___ Selected passage ___

Bandhan Bank Ltd. is a banking and financial services company, headquartered in Kolkata. Bandhan Bank is present in 34 out of 36 states and union territories of India, with 5,723 banking outlets and more than 2.86 crore customers. Having received the universal banking licence from the Reserve Bank of India, Bandhan Bank started operations on August 23, 2015, with 501 branches, 50 ATMs and 2,022 Banking Units (BUs). The Bank has mobilised deposits of over ₹1,02,283 crore and its total advances stand at over ₹97,787 crore as of December 31, 2022.

History 
Bandhan was set up in 2001 as a not-for-profit entity with the objective of financial inclusion and women empowerment through sustainable livelihood creation. It started its microfinance operations from Bagnan, a small village, about 60 km from Kolkata. The model followed for delivery of microfinance services was individual lending through group formation. Bandhan focused on serving underbanked and underpenetrated markets.  

In 2006, Bandhan acquired a Non-Banking Financial Company (NBFC) and created Bandhan Financial Services Private Limited (BFSPL) to scale up its microfinance activities. In 2010, it became the largest microfinance institution (MFI) in the country. 

In April  2014, Bandhan received an in-principle approval from the Reserve Bank of India (RBI). On June 17, 2015, RBI granted the banking licence to Bandhan, making it the first-ever microfinance institution to become a universal bank in India. 

Bandhan Bank commenced operations on August 23, 2015. The then Union Finance Minister, Late Shri Arun Jaitley, inaugurated the Bank in Kolkata. Its public shareholders then included International Finance Corporation; Caladium Investment Pte Ltd (the sovereign wealth fund of Singapore, an arm of GIC); and Small Industries Development Bank of India (SIDBI).

On 27 March 2018, Bandhan Bank was listed on the bourses and became the 8th largest bank in India by market capital, on the day of listing itself.

___

### What is asked
According to the Bandhan Bank text, from which village did Bandhan begin its microfinance operations? Rely only on the Bandhan Bank text for what follows.

___ Information shown ___

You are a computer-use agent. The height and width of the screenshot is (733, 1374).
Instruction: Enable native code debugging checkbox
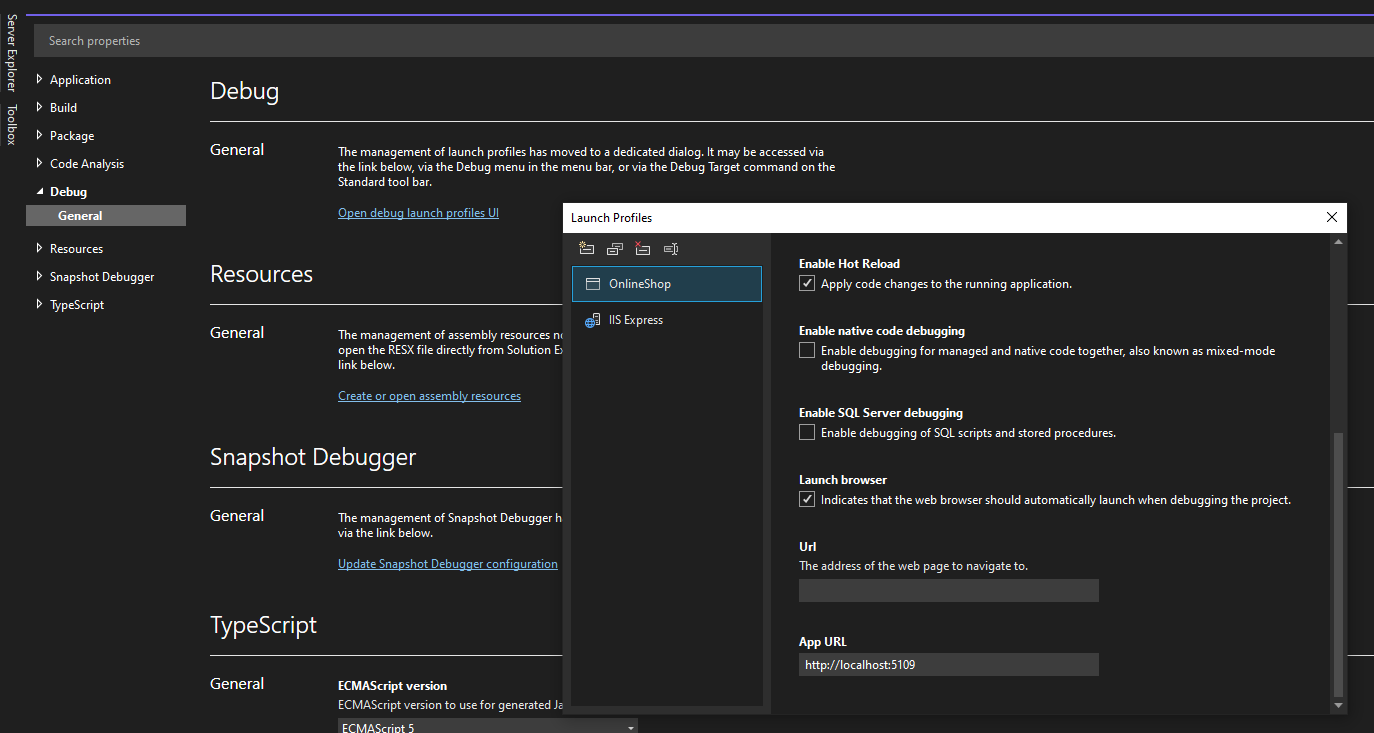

___

### Response
Bagnan